= Written tasks =
**A)** In the passage on Nin's Diary, rewrite the part from "[One] of the" to "to this quest.", changing "persona" to "diarist".
**B)** Answer these questions on the passage about Nin's Diary:
(i) What new art form does the passage say the result is?
(ii) Which scenes does the passage call masterpieces of literary control?
(iii) What does the diarist say she always loses halfway up the mountain?

= Reading text =

====

There is, however, one important difference between the material as it is presented in the fiction and as it is presented in the Diary; namely, the presence within the latter of a central consciousness—that of the persona—through whose mind all the characters and incidents are filtered, interpreted, and colored. Every detail she affords us tells us perhaps as much about herself as it does about the person or incident described. In contrast to the situation in Nin's fiction, therefore, narration in the Diary becomes simultaneously self-characterization. Under the appearance of a journal that records real-life situations and individuals, there have, in fact, been gathered a set of compelling "actors" in accordance with the literary principle of point of view. The result is neither fiction in the traditional sense nor diary in the conventional sense but rather something of a new art form—the journal-novel.

It is not difficult to describe the characteristics of the persona in each volume of the Diary; accounting for the narrator's development and the changes in her characterization, however, may be more problematic…. The thematic truth that lies at the heart of the Diary … is inextricably connected with Nin's conception of the narrator who is compelled to tell her tale, and who in so doing becomes both the subject (teller) and the object (told about). (pp. 10-11).

[One] of the great irritations to some is that the Diary leaves out, it seems, as much as it contains. As in some of Nin's novels, a portion of the context is missing or is deleted. But the enjoyment, the wonder, the pleasure, and the surprize of the persona all seem to be present, and the richness of life is felt even if it is not described in detail. The scenes between the narrator and June [from Volume 1 (1931–1934)] are masterpieces of literary control; Nin's sensitivity to diction here is at its most delicate and discerning. None of Nin's works of fiction has a greater unity than this progress of the Diary's heroine in her first public appearance…. The persona is depicted as a questor who moves steadily toward levels of self-realization, and in Volume I it is as though each character she encounters somehow contributes to this quest.

However, the strength of Volume I is also its weakness. The character of the persona seems incomplete, unrounded—perhaps unreal. Certainly the narrator is relatively flawless. We soon realize, in fact, that she is depicted as the one who is needed, a kind of savior, and not merely one who needs…. This motif, which is developed even more clearly in Volume II, begins to emerge when the diarist observes that she always loses her "guide halfway up the mountain, and he becomes [her] child."… (p. 12)

====

= Dataset =

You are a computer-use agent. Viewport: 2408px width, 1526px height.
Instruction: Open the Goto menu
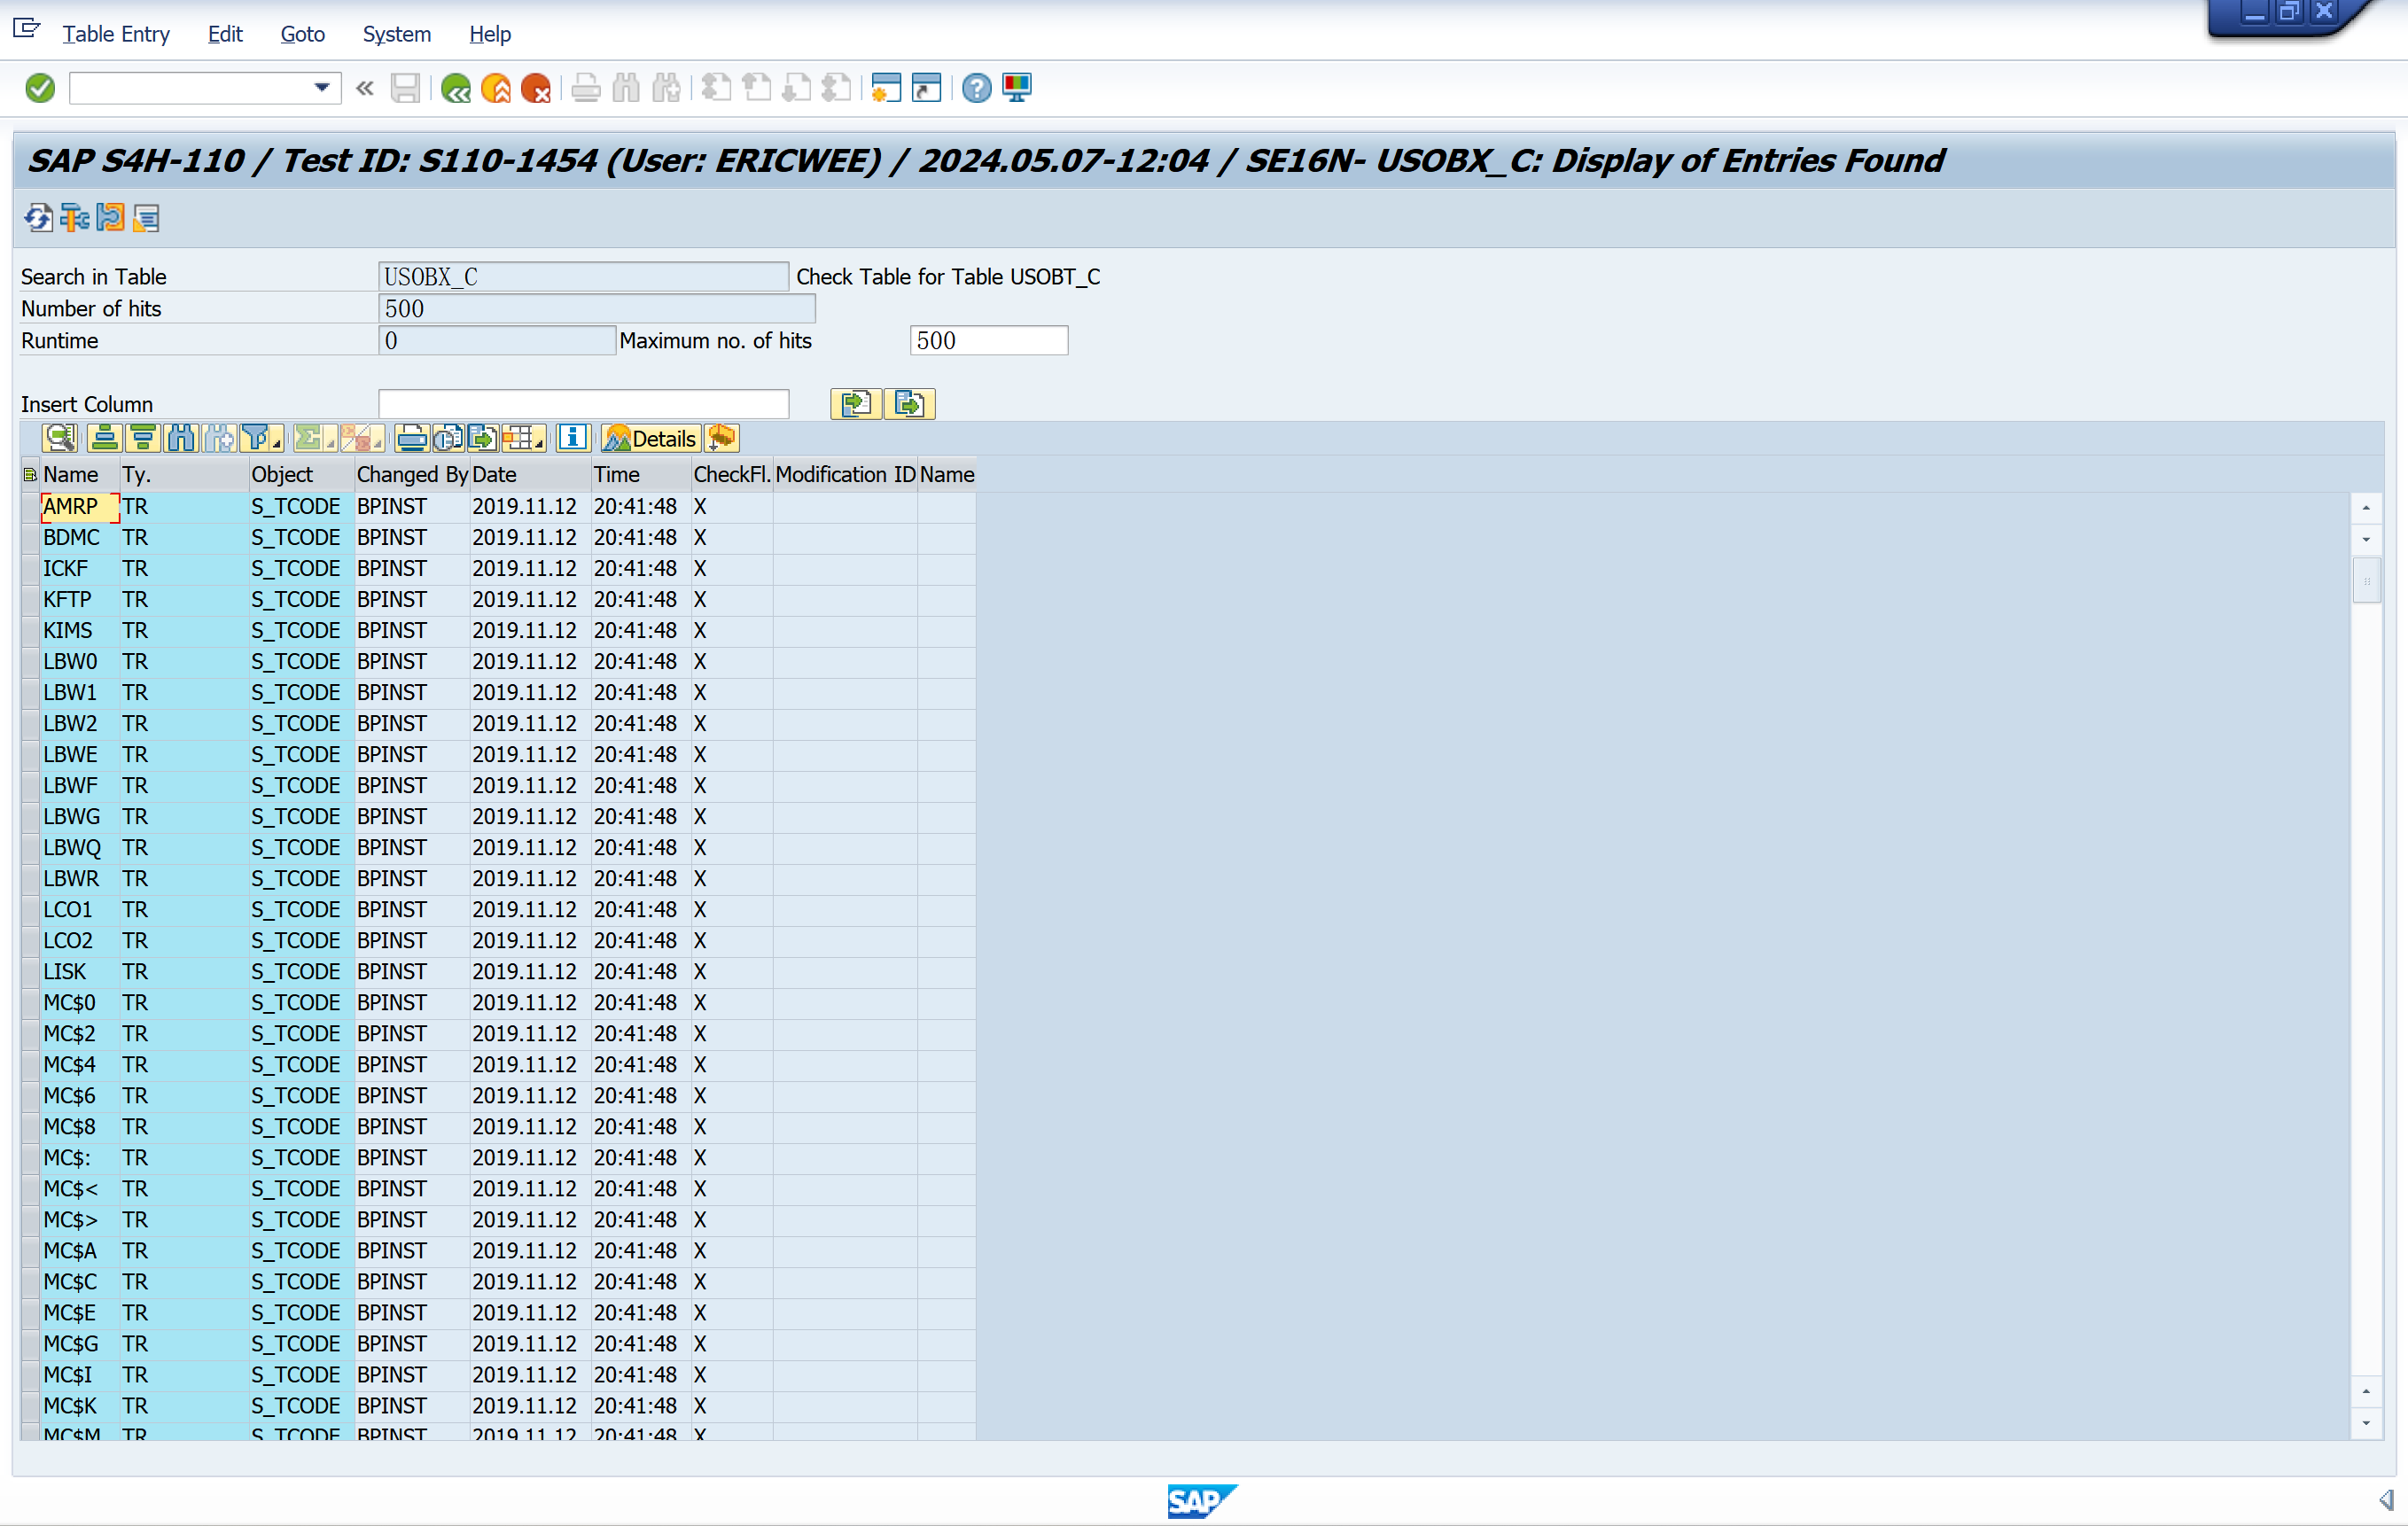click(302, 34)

====

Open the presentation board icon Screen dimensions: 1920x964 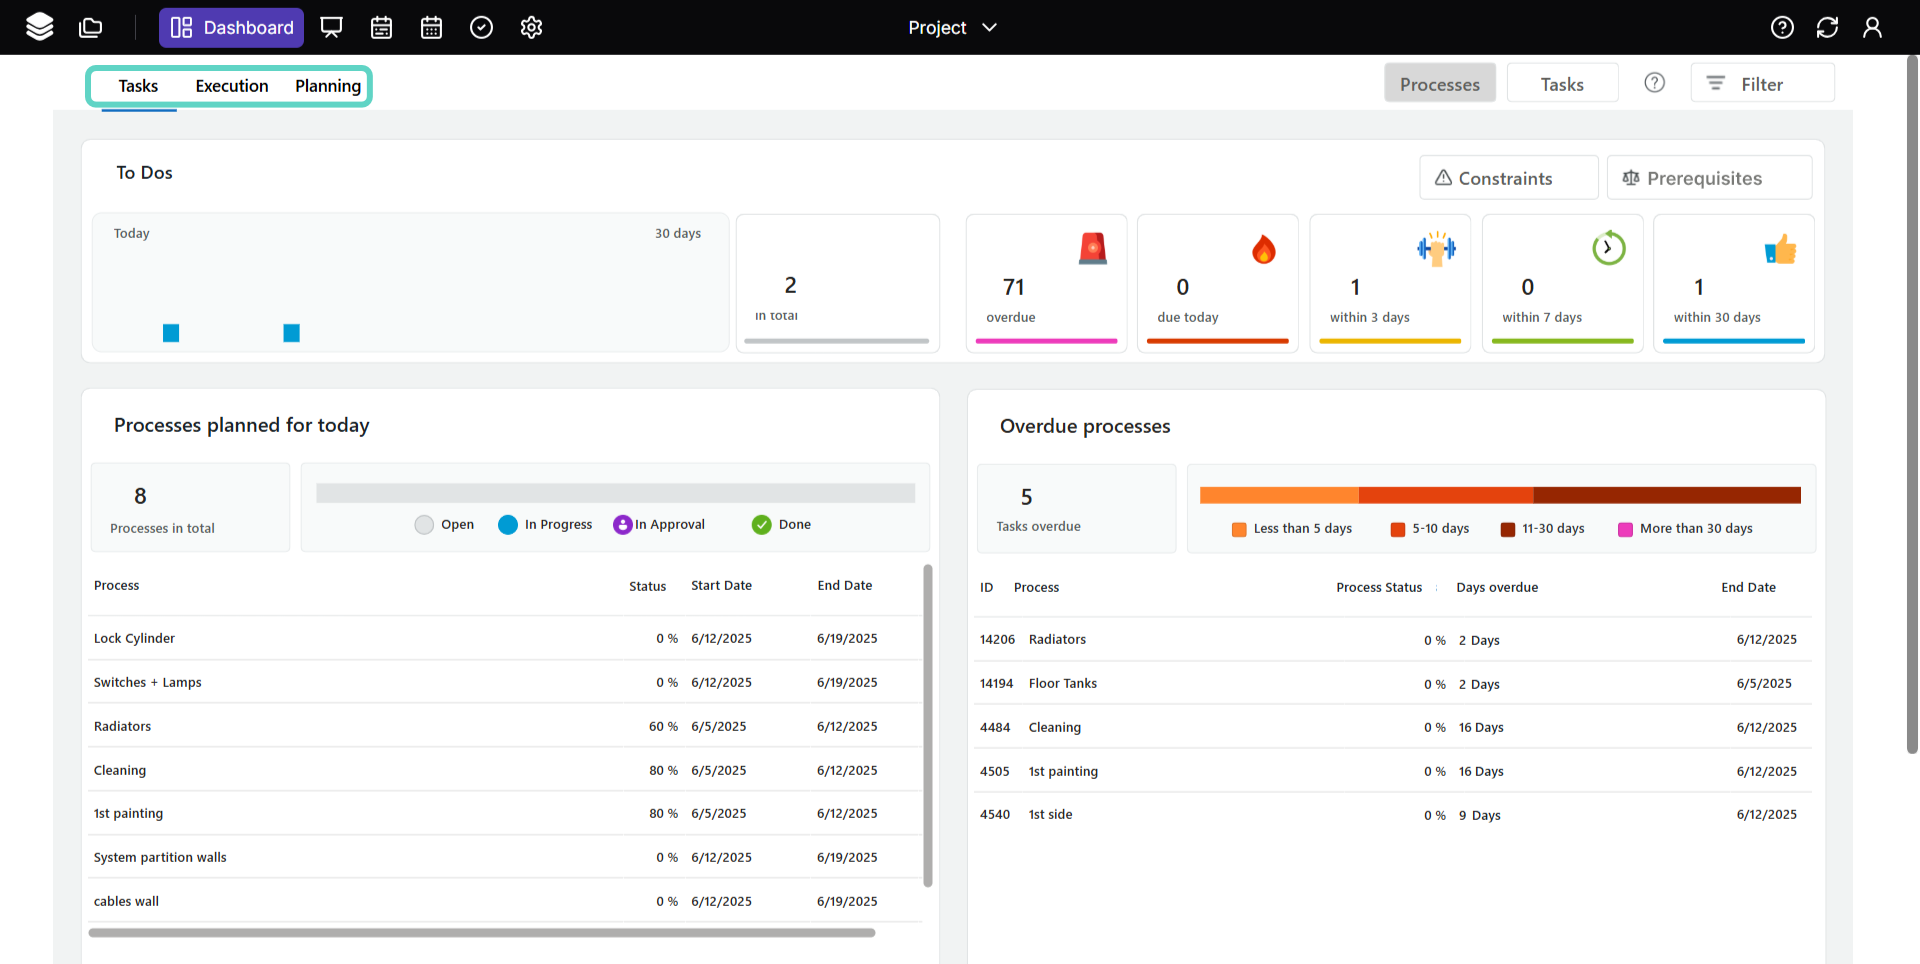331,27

====

= Answers to the exercises =
**A)**
[One] of the great irritations to some is that the Diary leaves out, it seems, as much as it contains. As in some of Nin's novels, a portion of the context is missing or is deleted. But the enjoyment, the wonder, the pleasure, and the surprize of the diarist all seem to be present, and the richness of life is felt even if it is not described in detail. The scenes between the narrator and June [from Volume 1 (1931–1934)] are masterpieces of literary control; Nin's sensitivity to diction here is at its most delicate and discerning. None of Nin's works of fiction has a greater unity than this progress of the Diary's heroine in her first public appearance…. The diarist is depicted as a questor who moves steadily toward levels of self-realization, and in Volume I it is as though each character she encounters somehow contributes to this quest.

**B)**
(i) The journal-novel.
(ii) The scenes between the narrator and June.
(iii) Her guide.